Projet de loi modificatif--Deuxième lecture--Suite du débat

6 novembre 2025


L’honorable Elizabeth Marshall [ + ]

Honorables sénateurs, je prends aujourd’hui la parole en tant que porte-parole pour le projet de loi S-217, présenté par le sénateur Downe et intitulé Loi modifiant la Loi sur l’Agence du revenu du Canada (rapports concernant l’impôt sur le revenu impayé). Bien que mon rôle de porte-parole consiste normalement à critiquer, il se trouve que j’appuie pleinement ce projet de loi. J’espère que, cette fois-ci, il sera adopté et entrera en vigueur.

Comme la plupart d’entre vous le savent, le sénateur Downe défend cette cause depuis plus de 10 ans. Son premier projet de loi d’intérêt public sur la question a été déposé au Sénat en avril 2015, sous le numéro S-226, mais il est mort au Feuilleton quand les élections ont été déclenchées cette année-là. Il a présenté à nouveau le projet de loi sous le numéro S-243, en 2018. Celui-ci a été adopté par le Sénat avec quelques amendements mineurs apportés en comité, puis il a atteint l’étape de la deuxième lecture à l’autre endroit.

Le projet de loi S-258 en était la version suivante, présentée en mars 2023 et intégrant les modifications qui avaient été recommandées lors du débat sur le projet de loi précédent. Le projet de loi S-258 a été adopté à l’étape de la deuxième lecture, puis étudié par le Comité des finances nationales, qui, à cette fin, a tenu deux réunions et entendu l’Agence du revenu du Canada et le directeur parlementaire du budget.

Alors que l’Agence du revenu du Canada a tenté de démontrer que le projet de loi était inutile et injustifié, le directeur parlementaire du budget de l’époque l’a fortement approuvé en déclarant que le projet de loi S-258 renforcerait la capacité du directeur parlementaire du budget à accéder aux données sur le manque à gagner fiscal nécessaires à la réalisation d’une analyse indépendante. Il a ajouté qu’une telle analyse serait selon lui très utile aux parlementaires et aux Canadiens.
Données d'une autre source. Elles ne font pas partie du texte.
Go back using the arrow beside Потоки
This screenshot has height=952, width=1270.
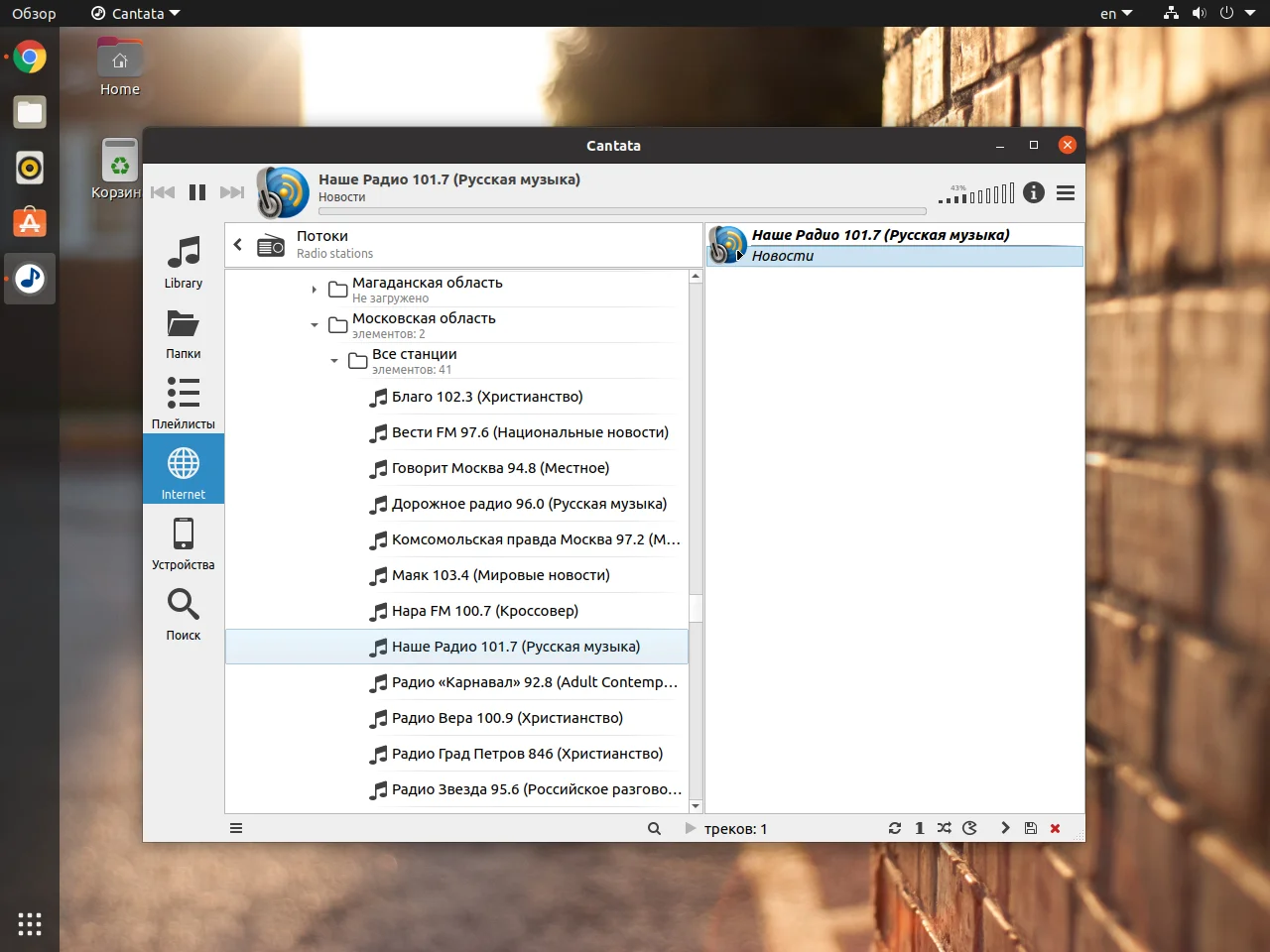(x=238, y=244)
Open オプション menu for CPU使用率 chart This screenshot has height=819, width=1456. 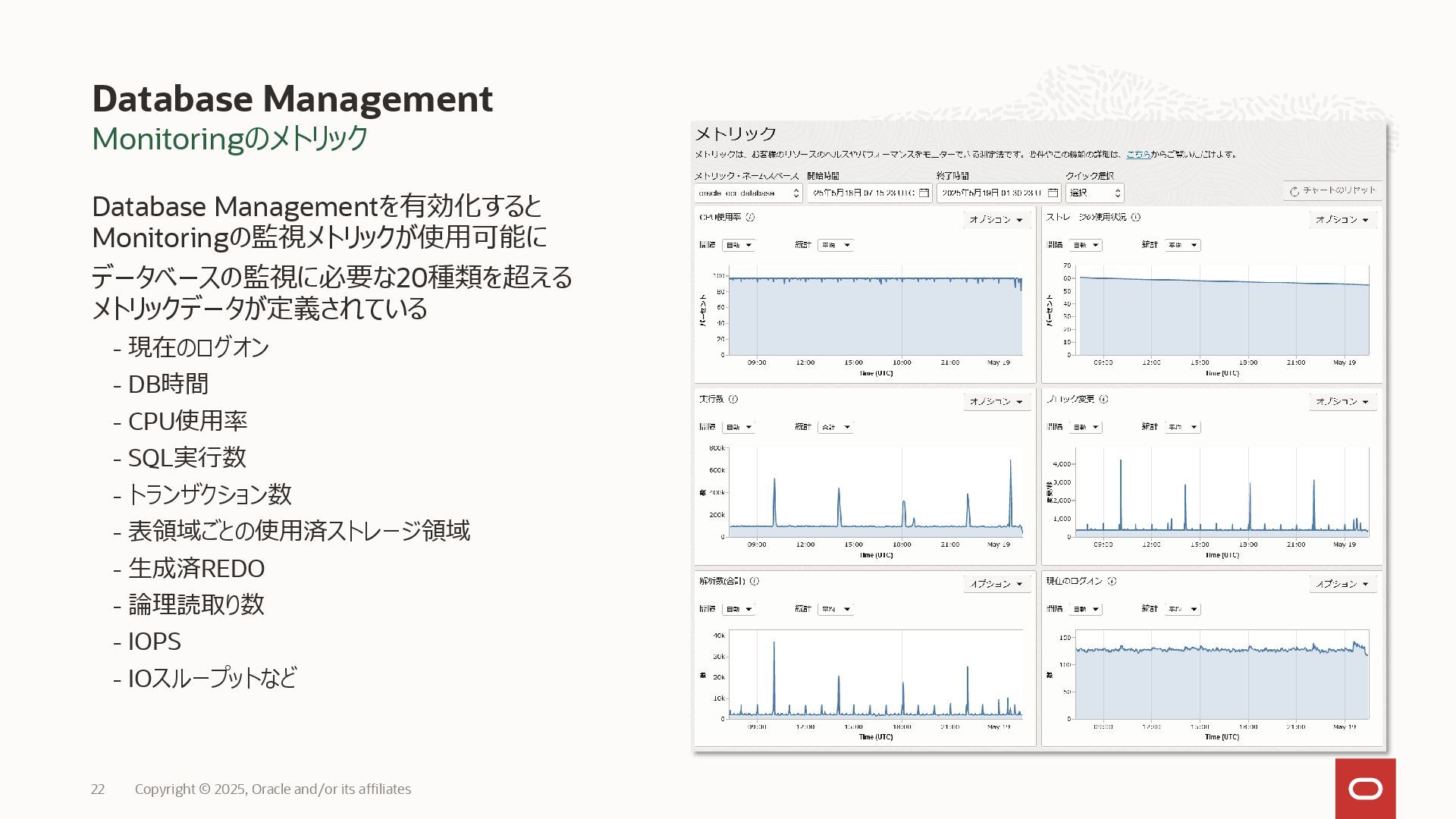pyautogui.click(x=996, y=220)
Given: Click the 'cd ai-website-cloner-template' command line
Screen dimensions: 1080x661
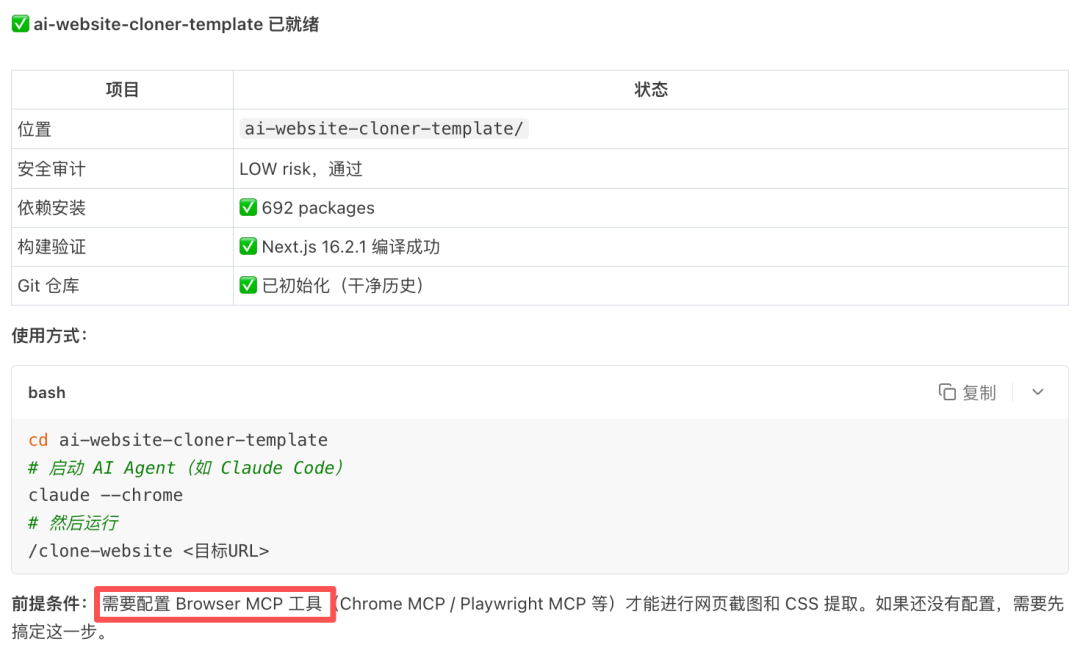Looking at the screenshot, I should pyautogui.click(x=178, y=439).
Le Sénat a adopté le projet de loi S-258 sans amendement en juin 2024, mais malheureusement, la prorogation du Parlement a entraîné sa mort au Feuilleton de l’autre endroit.

Le projet de loi actuel, le projet de loi S-217, a fait l’objet d’un examen minutieux au fil des ans et a reçu à plusieurs reprises un appui important au Sénat. J’espère sincèrement que cette dernière version recevra le même appui, non seulement au Sénat, mais également à l’autre endroit.

Le projet de loi S-217 est identique au projet de loi S-258. Il prévoit trois modifications principales à la Loi sur l’Agence du revenu du Canada. Premièrement, il exige que l’Agence du revenu du Canada produise au moins une fois tous les trois ans des statistiques sur le manque à gagner fiscal. Deuxièmement, il oblige le ministre du Revenu national à fournir les données sur le manque à gagner fiscal au directeur parlementaire du budget. Troisièmement, il exige que l’Agence du revenu du Canada énumère toutes les condamnations pour évasion fiscale, y compris celles pour évasion fiscale internationale, dans le rapport qu’elle soumet chaque année au ministre du Revenu national.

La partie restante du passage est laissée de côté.